“You seem the type,” he said.
She glanced at him sharply, as though searching for mockery. He kept his expression neutral.
“And financial matters?” The question clearly cost her. Pink touched her cheeks. “Am I to have an allowance? Access to household accounts?”
“You’re the Duchess of Blackmere.” His hands tightened against each other. “Access to whatever funds you require. Spend what you like. I won’t monitor it.”
“I’m not extravagant.”
“I didn’t suggest you were.” Though he knew women who would have already been calculating what a duke’s fortune could buy them. “I’m merely establishing that there will be no restrictions.You sacrificed your freedom for this. The least I can do is ensure you want for nothing material.”
“Thank you,” she said quietly.
“Don’t.” He looked away. “I’m being reasonable. Nothing more.”
The rain hammered harder. Through the window, he could see nothing but darkness and the skeletal shapes of trees bending to the wind. They’d be at Blackmere soon. Then this interminable journey would end, and he could retreat to his study and stop pretending this proximity didn’t unsettle him.

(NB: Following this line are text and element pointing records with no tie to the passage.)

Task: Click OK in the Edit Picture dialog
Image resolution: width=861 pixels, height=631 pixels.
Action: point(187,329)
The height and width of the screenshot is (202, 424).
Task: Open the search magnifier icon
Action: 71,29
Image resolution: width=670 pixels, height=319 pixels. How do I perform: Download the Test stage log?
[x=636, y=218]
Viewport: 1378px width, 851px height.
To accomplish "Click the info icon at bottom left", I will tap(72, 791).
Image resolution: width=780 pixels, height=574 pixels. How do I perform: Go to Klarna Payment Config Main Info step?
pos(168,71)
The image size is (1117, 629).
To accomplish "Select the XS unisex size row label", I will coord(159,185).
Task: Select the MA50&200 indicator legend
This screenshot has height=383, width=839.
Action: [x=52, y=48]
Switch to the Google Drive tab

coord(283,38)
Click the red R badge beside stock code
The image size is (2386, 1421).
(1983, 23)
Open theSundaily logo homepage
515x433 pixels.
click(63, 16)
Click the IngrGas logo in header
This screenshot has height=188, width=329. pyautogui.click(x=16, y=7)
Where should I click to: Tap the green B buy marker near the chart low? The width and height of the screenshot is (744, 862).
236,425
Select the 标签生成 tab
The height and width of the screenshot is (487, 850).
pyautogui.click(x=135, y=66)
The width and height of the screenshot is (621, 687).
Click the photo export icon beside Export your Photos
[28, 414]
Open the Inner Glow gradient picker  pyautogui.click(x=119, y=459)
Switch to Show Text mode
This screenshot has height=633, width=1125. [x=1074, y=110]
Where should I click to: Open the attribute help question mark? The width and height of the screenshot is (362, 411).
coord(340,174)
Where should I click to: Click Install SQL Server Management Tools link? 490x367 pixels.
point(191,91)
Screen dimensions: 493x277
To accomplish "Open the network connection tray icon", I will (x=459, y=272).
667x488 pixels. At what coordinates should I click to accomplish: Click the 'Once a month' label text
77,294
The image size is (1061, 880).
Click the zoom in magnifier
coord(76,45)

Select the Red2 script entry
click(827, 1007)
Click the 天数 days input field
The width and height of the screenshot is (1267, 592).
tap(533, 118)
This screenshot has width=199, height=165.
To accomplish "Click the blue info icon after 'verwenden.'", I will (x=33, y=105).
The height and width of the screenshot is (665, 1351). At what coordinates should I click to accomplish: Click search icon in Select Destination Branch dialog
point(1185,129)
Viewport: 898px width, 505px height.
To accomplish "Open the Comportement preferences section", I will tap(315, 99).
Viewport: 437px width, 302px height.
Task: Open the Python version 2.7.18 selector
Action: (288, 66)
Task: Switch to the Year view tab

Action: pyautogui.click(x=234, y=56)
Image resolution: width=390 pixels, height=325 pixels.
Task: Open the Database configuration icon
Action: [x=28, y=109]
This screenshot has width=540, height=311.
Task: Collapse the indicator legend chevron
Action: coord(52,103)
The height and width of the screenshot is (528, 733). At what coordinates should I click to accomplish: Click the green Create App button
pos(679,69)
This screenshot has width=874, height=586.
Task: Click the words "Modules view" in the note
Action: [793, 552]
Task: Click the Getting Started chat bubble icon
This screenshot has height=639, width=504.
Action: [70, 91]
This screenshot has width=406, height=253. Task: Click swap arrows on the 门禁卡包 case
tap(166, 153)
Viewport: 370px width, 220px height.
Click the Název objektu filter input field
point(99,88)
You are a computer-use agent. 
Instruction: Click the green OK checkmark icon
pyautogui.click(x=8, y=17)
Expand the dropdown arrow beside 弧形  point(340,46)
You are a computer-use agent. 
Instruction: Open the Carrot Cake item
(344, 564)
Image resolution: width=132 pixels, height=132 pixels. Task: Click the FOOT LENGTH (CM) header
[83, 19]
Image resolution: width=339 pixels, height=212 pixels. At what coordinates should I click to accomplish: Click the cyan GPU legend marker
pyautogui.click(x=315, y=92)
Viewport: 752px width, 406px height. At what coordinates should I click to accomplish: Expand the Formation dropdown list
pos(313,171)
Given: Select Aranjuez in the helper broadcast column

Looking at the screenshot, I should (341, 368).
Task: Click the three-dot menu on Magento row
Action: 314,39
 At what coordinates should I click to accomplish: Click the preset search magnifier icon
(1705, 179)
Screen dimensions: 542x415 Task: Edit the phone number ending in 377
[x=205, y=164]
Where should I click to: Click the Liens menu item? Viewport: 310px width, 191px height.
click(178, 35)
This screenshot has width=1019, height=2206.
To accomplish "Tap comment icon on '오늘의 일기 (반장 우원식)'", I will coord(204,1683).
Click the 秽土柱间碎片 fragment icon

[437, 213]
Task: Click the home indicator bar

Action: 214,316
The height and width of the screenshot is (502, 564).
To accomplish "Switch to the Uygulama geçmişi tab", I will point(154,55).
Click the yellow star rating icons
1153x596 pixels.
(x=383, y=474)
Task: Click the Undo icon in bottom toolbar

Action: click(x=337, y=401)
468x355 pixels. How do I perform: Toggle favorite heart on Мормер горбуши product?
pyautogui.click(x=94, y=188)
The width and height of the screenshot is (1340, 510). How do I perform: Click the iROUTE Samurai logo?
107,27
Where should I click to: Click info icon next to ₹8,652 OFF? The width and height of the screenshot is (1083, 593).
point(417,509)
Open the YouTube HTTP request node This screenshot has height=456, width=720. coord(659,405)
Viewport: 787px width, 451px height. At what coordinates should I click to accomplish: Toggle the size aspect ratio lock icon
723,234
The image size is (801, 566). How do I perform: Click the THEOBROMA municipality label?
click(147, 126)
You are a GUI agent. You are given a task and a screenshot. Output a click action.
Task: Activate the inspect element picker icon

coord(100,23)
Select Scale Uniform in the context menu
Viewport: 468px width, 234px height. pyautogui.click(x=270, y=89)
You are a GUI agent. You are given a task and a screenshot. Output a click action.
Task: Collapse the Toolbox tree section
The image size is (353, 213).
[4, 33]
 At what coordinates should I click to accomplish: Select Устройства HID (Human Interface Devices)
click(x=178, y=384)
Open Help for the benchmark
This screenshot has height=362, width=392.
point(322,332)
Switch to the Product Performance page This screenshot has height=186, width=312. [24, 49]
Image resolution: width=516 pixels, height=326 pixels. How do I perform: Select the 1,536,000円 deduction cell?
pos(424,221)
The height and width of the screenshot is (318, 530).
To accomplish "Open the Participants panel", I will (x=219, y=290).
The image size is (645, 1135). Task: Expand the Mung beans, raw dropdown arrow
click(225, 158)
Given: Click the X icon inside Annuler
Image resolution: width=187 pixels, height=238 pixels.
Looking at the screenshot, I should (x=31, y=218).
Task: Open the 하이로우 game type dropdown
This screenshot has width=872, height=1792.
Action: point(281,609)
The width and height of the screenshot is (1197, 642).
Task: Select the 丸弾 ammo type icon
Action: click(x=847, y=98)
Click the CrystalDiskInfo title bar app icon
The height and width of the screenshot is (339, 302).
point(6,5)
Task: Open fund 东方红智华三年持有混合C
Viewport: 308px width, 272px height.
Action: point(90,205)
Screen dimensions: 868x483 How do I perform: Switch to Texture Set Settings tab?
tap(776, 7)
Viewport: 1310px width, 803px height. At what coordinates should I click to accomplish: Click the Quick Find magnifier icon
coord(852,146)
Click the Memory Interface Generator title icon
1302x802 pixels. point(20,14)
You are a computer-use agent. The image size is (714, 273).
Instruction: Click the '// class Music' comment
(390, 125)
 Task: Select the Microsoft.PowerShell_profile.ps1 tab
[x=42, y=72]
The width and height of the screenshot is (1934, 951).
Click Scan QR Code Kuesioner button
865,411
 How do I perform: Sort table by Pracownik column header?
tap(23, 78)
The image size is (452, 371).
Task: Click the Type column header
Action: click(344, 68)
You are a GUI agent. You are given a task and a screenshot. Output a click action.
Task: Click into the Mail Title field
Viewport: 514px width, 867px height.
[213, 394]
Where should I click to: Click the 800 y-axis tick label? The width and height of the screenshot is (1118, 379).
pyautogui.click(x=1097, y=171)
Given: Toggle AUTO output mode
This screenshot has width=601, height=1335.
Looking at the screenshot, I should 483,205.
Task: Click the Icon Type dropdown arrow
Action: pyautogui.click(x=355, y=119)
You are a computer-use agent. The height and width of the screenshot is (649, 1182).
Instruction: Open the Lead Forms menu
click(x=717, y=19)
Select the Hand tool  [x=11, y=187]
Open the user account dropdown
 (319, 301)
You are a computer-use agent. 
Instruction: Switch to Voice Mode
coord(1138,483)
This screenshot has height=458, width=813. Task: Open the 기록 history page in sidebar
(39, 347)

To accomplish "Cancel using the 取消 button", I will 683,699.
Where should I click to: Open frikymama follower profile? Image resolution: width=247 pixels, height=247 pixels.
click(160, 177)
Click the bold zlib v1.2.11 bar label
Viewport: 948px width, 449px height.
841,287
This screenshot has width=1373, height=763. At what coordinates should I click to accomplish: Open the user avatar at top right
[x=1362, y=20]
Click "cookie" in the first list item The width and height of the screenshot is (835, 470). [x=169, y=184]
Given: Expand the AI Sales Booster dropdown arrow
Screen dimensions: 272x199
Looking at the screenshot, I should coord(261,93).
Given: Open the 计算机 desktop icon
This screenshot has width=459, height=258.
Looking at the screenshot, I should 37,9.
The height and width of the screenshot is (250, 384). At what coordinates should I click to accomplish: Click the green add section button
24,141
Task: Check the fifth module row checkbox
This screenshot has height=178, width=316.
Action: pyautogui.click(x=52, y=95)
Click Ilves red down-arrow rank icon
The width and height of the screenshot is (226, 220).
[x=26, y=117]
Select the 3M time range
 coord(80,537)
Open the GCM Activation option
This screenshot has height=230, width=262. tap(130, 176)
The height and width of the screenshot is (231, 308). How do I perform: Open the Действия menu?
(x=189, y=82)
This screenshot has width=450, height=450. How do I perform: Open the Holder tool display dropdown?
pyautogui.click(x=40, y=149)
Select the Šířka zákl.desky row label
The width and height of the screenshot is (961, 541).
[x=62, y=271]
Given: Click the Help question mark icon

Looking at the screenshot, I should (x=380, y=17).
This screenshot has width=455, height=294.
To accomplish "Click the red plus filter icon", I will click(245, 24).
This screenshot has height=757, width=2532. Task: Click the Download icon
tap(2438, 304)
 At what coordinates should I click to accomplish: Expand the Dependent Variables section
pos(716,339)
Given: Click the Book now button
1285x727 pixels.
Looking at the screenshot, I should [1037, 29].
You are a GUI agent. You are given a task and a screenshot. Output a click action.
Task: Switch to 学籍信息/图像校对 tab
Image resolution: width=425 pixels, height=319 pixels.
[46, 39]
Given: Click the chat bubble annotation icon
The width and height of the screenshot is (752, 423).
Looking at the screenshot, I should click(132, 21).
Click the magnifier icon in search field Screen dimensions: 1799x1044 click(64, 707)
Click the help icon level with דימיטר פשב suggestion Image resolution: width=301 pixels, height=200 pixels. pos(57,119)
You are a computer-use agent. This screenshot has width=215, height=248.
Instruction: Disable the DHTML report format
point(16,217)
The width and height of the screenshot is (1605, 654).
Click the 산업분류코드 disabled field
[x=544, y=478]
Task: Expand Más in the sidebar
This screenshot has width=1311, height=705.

“One more thing.” The words escaped before he’d properly thought them through. “The child. We need to decide on a name.”
Penelope’s breath caught audibly. “Has someone already chosen one?”
“The wet nurse calls her ‘the little one.’ Rather impersonal, I thought.” He shifted. The carriage suddenly felt too small. “I assumed you might have a preference.”
“I don’t know.” Her voice went thin. “It feels presumptuous. She has a mother who should?—”
She stopped. They both knew Marianne wasn’t coming back. Not soon. Possibly never.
“Then we give her something that can be changed later if need be,” Alastair said. “Something simple. Rose, perhaps? Or Elizabeth?”
“Rose.” Penelope’s eyes had gone soft. “Yes. Rose is lovely.”
“Rose it is.”
Their first decision. Made together in a rain-dark carriage while pretending they were nothing to each other.
The carriage slowed. Alastair sat forward, grateful for the distraction. The iron gates swung open. Gravel crunched. And there it was—Blackmere, looming against the storm like every other cheerless evening he’d spent within its walls.
Home. The word sat hollow in his mind. Technically accurate. His house, his estate, his inheritance. But it had never been more than that—never warm, never welcoming. Just stone and duty and the ghost of his father’s disappointment haunting every corridor.
Now he was bringing a wife to it.
A wife who wasn’t really a wife at all.
Hammond appeared before the carriage fully stopped, immaculate despite the weather. “Your Grace. Welcome home. And may I offer congratulations on your marriage.”
“Thank you, Hammond.” Alastair stepped down into the rain, then turned. Penelope stood in the carriage doorway, her face pale in the lamplight.
He offered his hand.
She took it.
Her fingers were cold and small and they fit against his palm with unnerving precision. For a heartbeat, they stood like that—hand in hand in the pouring rain while servants pretended not to stare. Then he released her and gestured towards the house.
“Shall we?”
He led her inside to where the servants stood, their faces impassive. Save for their eyes—eyes watching his new wife with barely disguised curiosity.
Penelope’s spine went rigid, but her expression remained calm. Impressive, that. Most women would have faltered under such scrutiny.